My Christmas List

In which I make a late Christmas list for Santa.

SHORT WRITINGS

Jean-Jacques

12/26/2024

Dear Santa,

Hi there. I hope you’re doing well. How are the elves? I’m sure they’re thrilled this time of year, working overtime to fulfill the wishes of all of the kiddies around the world. At least the ones that deserve it. How many Kardashian/YouTube-branded selfie-sticks did they have to make this year? Do what you love, and you’ll never work a day in your life! Nothing like creating the next generation of viral fame-hunters to fight the cold polar nights.
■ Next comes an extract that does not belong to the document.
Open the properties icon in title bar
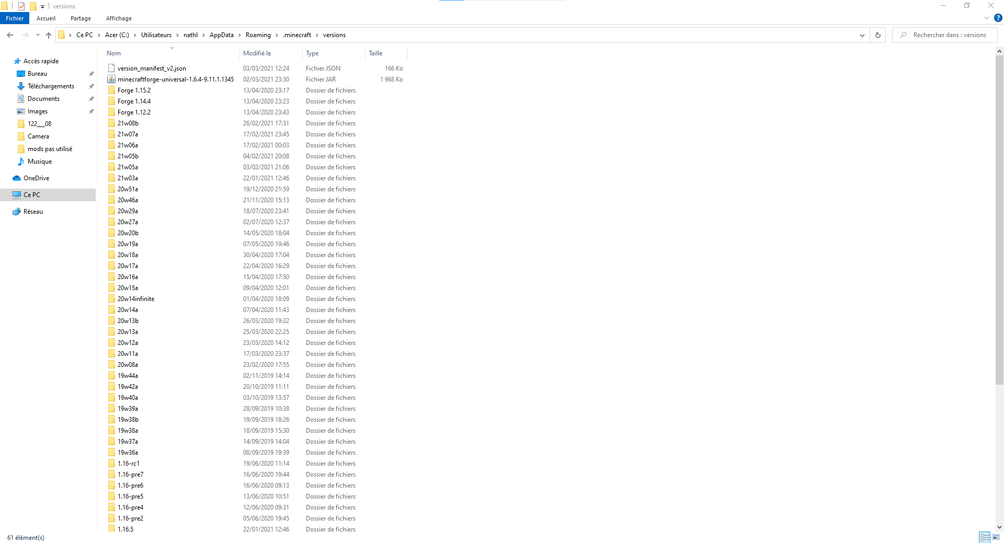 (x=21, y=6)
I’ve been such a good boy this year. I’ve eaten all the cheeses. I’ve taught some of the children. I’ve not even crashed any motorized vehicles lately. That’s a good year by anyone’s standards. I haven’t even yelled that much at my coworkers. Much.

I think you have to understand, Santa, that this represents a huge leap forward and evidence of heroic restraint on my part. For me, everyday interactions are riddled with magma-filled potholes of rage. When you’re as intelligent, good-looking, and perceptive as I am, then the drivel that issues forth from the dirty plebs’ mouths around you is like so much aluminum foil on your teeth.

But I’ve learned to love them! You just have to embrace their stink and their lack of intelligence. It’s kind of like being at a zoo. Sometimes I even did a really good deed and patiently explained to the people around me why they were wrong about their politics or life directions or cheese preferences. I could tell from their quiet stares and clenched fists that they were tense from the desire to thank me but had to fight their natural timidity.

I’ve also been great at home. It’s clear to me that my family views me as the great captain of the house, and they love it when I sit upon my recliner and give them directions. I bring order and calm to the scene. A hush descends upon the room when I begin one of my classic lectures (they’ve been described as “manic diatribes”, but I think that’s just the jealous grousing of a wife who wished she had the same verbal stamina as her long-suffering husband). Whether I’m instructing my daughter on the importance of good grades in fourth grade or helping my wife see the wisdom of my political views, I can see my audience become peaceful and satisfied, as evidenced by their yawns.

See, Santa? I’m a good boy.

Therefore, I have a few demands. Sorry, requests.

First: I need a new car. Well, it’s not that I really need it. It’s just that I have a certain joie de vivre to project to the rest of the world. I know that my electric car definitely makes me look like a great person, which I am, but is it doing it in style? It’s just a little bit too… common to really make a good impact on this world. I’d really like one of those new Mercedes EQS sedans if I could. I think it would impart a much more regal air to my moral superiority. Lead by example, I always tell my students.

Speaking of whom, I’d like to have a more flashy classroom. It’s not like my current concrete and brick bunker is befitting of such an intelligent and wise teacher/leader of humans. Do we really want to teach the next generation that it’s OK to look bad while doing good? No. This is unacceptable. One must always present the best of appearances. I’m thinking a glass-fronted second-story studio space would be much more appropriate for the lofty expectations and intelligent conversations that will flow forth from its sturdy maple door. After all, teaching French necessitates a good, deep dive into culture, and I’m not sure any true Frenchman would find my current space acceptable. It’s like method acting – we must live the French to understand the French!

And that brings me to my last request: it’s time for a new wardrobe. Now I know that button-ups without ties are all the rage right now, but what happened to a good old-fashioned cape? It certainly worked for all those very realistic professors in the Harry Potter movies. I’m thinking a cravat or two as well, and if I could also have a podium from which to spew forth my magnificence, I think it would be perfect. Make sure it’s not pine. It clashes with my skin tones.

I think you’ll find all of these ideas perfectly reasonable. We all need to give ourselves a little pat on the back at the end of the year. You know what? Get yourself a little something too. Maybe a nice mug that says “World’s best boss“ on it. I’m sure the elves would be happy to chip in.